Care to join me to master the works of hormones and understand how hormonal imbalance impact women? A resounding YES, I am hearing!
Hormones are chemical messengers transported in the blood, targeting cells to facilitate communication; as a result, the target cells are equipped with receptors. Hormonal signalling works using a lock (receptor) and key (hormone) system. This is important because hormones can only do their job where there are receptors. Light-bulb moment, yet? That’s why some parts of our bodies are safe and sound from hormonal chaos because it is a receptor free zone! Both the hormones and receptors need certain nutrients to work; hence, nutrient deficiencies are common causes of hormonal imbalance.
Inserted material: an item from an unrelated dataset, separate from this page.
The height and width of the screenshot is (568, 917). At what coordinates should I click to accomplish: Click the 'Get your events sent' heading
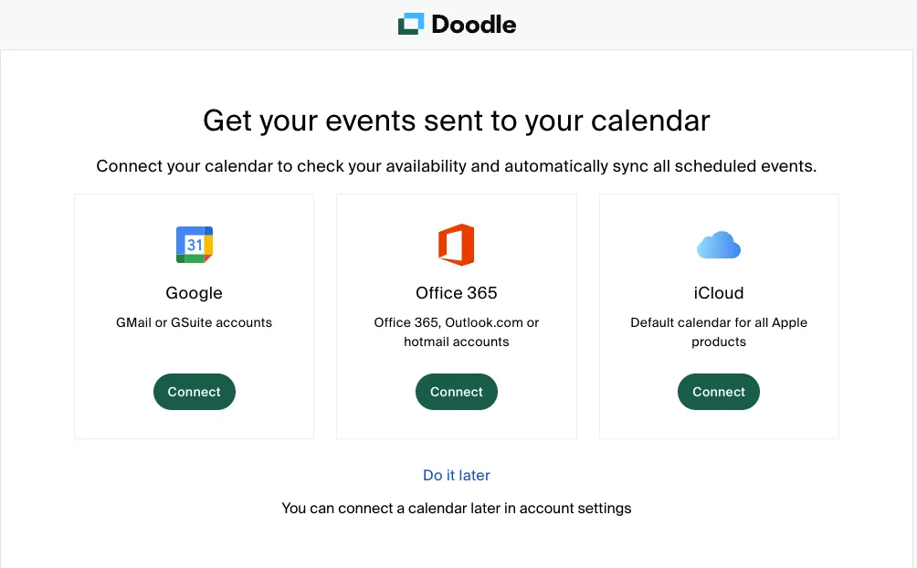[457, 121]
Hormones need regulation which is done via feedback loops. This means the hormone controls its own production. Most hormones use negative feedback mechanisms to keep the levels within a narrow range, while during positive feedback, the hormone feeds back to increase its production. Check the examples out below:
Hormones are produced by glands receiving executive orders from the hypothalamus with the help of the pituitary gland. They exert either a stimulating or inhibiting effect.
Why Cholesterol is a big deal?
Cholesterol is the precursor to steroid hormone production, such as progesterone, testosterone, and estrogen. Therefore, too low or high cholesterol levels leads to hormonal deficiency or overload.
Here is a simplified version of the steroid hormone pathways with the corresponding enzymes.
Let’s unravel how hormonal imbalance impacts women, shall we?
Firstly, What can go wrong?
- under or overproduction of hormones
- production of faulty hormones
- poor circulation
- faulty feedback process
- insufficient breaking down and elimination
- faulty receptors
An increase in prostaglandins may cause food to pass through the digestive tract too quickly and increase the electrolyte secretions resulting in diarrhoea and nausea.
Stress and weak adrenals
I don’t need to tell you how bad things can get with chronic stress and why holistic practitioners care about adrenal support so much. Cortisol is highest at around 8am, then it gradually decreases, so we wind down. It is a stress hormone and goes up regardless of whether we are in real danger – such as running from a predator – or perceived stress, such as a job interview. Therefore, the body prefers to manufacture cortisol rather than sex hormones to protect our lives in many stressful situations. In functional medicine, call this “cortisol steal”. Sadly, cortisol resistance exists, and we must take it very seriously!
Follicle Stimulating Hormone (FSH) and luteinising hormone (LH) insufficiency result in anovulatory cycles, while low progesterone levels may increase miscarriage risk. Conditions such as polycystic ovarian syndrome (PCOS) and endometriosis are often diagnosed as the main cause for infertility.
Depression, anxiety, and brain fog are well-known for those who struggle with thyroid dysregulation, adrenal weakness, and low progesterone levels. The endocrine system constantly talks to the nervous system to ensure homeostasis, a physiological equilibrium.
Most people only think about thyroid issues regarding weight management issues, and it can go both ways with thyroid. Let’s not forget leptin – a peptide hormone produced by fat cells – patrolling in the bloodstream and acting on the brain to regulate food intake and energy expenditure. That is not the end of it, though! Insulin, testosterone, Cortisol, Estrogen, and Ghrelin are also key players.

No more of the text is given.